God’s character and attributes are changeless. Even before delivering the Israelites out of Egypt, he was the God of the exodus. In this chapter, we will look at the major events in the life of Abraham and find that they were divinely stamped with an exodus impress.
LEKH! LEKH! Abram swung his staff vigorously, yelling, “Lekh! Lekh!—Go! Go!” The vultures bounded back several yards, hopping with outspread wings. He turned back to the cutting Yahweh had bidden him to perform. There before him lay the bloody path between the split carcasses of a heifer, a female goat, a ram, and two birds. He had cut the animals in half, laying each side opposite the other, creating a pathway through death. Under the sweltering sun, much of the blood and offal had begun to congeal and the odor had already drawn a horde of flies, not so easily driven off as the vultures (though the vultures patiently lurched closer as soon as he turned his back).
The sun was now beginning to set, and Abram, the sweat of his brow having dried in rivulets of salt around his lids and down his cheeks, knew that soon both the dark and the cold would overtake him. He sat on a large stone, waving his staff rhythmically as a warning signal to the preying scavengers. He was drifting in and out of slumber when, suddenly, a deep sleep fell on him and he was plunged into thick darkness, black as pitch, submerging him in horrific dread—he was full of fear and terror.
Out of the primordial dark, Abram heard the voice of Yahweh: “You must know that your descendants will be strangers in a land not their own. They will slave for the inhabitants and be afflicted by them for four hundred years. But know also that I will judge the nation enslaving them, and afterward your descendants will come out with great possessions.” Then a fire appeared, pushing back the shroud of darkness. Abram watched intently, straining his eyes as the wonder unfolded: A pot with a billowing pillar of smoke and a torch whose flame ascended in a column of blazing fire stood before the cutting, spreading an auburn haze over the slaughter. Steadily, the pillars of smoke and fire began to pass between the carcasses, moving slowly through the path of death.
Silent and motionless, Abram exhaled.

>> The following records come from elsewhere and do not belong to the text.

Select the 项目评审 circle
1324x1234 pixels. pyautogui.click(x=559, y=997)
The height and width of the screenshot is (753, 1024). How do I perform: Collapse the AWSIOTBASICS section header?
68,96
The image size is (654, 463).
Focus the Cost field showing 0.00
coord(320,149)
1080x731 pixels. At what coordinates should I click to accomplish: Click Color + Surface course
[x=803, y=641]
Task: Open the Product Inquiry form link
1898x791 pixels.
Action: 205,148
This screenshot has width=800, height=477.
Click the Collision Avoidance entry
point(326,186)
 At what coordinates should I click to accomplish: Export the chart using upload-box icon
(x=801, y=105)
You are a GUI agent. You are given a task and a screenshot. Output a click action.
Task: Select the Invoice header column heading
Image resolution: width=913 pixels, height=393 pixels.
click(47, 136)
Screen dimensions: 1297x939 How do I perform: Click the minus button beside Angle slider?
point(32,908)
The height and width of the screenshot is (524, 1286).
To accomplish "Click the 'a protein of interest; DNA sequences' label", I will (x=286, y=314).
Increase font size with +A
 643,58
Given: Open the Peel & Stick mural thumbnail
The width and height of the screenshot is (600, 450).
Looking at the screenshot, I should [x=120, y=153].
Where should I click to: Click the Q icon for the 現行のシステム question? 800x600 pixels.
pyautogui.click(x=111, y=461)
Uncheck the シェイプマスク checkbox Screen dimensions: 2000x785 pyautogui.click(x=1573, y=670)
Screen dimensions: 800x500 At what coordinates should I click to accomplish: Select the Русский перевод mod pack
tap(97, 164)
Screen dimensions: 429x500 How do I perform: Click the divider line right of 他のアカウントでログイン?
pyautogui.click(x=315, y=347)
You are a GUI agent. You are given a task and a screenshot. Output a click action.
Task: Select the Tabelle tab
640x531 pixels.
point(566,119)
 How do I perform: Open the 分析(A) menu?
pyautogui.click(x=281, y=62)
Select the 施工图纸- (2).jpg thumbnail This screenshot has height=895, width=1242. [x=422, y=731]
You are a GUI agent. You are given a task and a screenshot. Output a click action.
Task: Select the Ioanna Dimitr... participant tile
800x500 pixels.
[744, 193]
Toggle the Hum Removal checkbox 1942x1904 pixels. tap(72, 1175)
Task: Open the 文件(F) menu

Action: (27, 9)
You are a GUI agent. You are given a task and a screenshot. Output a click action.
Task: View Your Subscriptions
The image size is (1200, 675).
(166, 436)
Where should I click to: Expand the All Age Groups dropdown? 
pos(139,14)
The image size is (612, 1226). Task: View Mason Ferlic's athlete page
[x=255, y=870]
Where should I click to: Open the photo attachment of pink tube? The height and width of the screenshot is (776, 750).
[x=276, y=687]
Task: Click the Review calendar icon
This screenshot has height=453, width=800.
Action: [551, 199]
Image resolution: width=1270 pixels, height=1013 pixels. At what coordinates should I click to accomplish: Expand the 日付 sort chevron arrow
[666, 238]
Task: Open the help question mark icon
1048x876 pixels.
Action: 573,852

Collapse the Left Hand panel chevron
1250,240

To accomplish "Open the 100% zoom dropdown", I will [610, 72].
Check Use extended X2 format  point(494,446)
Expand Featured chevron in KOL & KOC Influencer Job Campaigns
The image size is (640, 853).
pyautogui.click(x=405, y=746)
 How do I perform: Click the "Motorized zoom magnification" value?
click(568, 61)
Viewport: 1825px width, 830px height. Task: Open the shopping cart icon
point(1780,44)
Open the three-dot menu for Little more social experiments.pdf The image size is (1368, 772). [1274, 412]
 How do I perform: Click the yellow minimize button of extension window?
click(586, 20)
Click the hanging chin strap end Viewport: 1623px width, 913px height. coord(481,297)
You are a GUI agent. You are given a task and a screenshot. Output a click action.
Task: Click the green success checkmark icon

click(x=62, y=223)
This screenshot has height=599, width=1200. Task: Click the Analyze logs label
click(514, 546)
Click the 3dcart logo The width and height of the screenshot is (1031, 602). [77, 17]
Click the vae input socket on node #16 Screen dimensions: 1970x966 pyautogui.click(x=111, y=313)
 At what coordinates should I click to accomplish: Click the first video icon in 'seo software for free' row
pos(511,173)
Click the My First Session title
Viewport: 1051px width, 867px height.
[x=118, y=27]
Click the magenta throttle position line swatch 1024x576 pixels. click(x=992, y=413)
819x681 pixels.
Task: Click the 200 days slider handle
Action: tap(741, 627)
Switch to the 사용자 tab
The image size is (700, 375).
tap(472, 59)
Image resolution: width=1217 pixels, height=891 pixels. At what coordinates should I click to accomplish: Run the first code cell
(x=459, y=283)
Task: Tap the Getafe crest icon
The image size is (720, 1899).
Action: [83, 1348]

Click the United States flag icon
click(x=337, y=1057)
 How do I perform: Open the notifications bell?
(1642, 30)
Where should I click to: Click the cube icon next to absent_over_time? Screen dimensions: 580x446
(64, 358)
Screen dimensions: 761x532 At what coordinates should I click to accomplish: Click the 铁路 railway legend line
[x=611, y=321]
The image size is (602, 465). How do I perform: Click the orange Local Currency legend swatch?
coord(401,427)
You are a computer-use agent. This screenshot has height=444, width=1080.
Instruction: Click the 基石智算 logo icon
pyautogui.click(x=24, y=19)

The cold sweat drenching his body jerked him into movement. Discarding sandals and staff, he sank onto his knees and bowed low until his forehead rested on the ground. Dust and the musky scent of shrubs entered his nostrils as he stretched out his arms before him.
The vision of Yahweh, as recorded in Genesis 15, had confirmed that one day Abram’s seed would be delivered through death and brought in to possess the land of God as an inheritance.
The Exodus of Abraham
God’s character and attributes are changeless. Even before delivering the Israelites out of Egypt, he was the God of the exodus. In this chapter, we will look at the major events in the life of Abraham and find that they were divinely stamped with an exodus impress.
Genesis 12:1-9: Abraham’s exodus out of Ur. Thankfully, Genesis 11 does not end with humanity’s exile from God and the scattering of nations from the ruined city of Babel. The Tower of Babel story (Genesis 11:1-9) and the call of Abram, whom we will come to know as “Abraham” (Genesis 12:1-3), are linked inseparably by the family line of Shem (Genesis 11:10-32). In Hebrew, Shem means “name,” connecting him not only to the primary motivation of the city builders, who wanted to make a name for themselves, but also to Shem’s descendant Abram, to whom God promises, “I will make your name [shem] great” (Genesis 12:2)—a hint that every human longing finds its end in God himself. Indeed, by his grace God offers Abram restoration in terms of everything humanity had sought through defiant self-assertion: his descendants would experience abundant life and security with God in the land.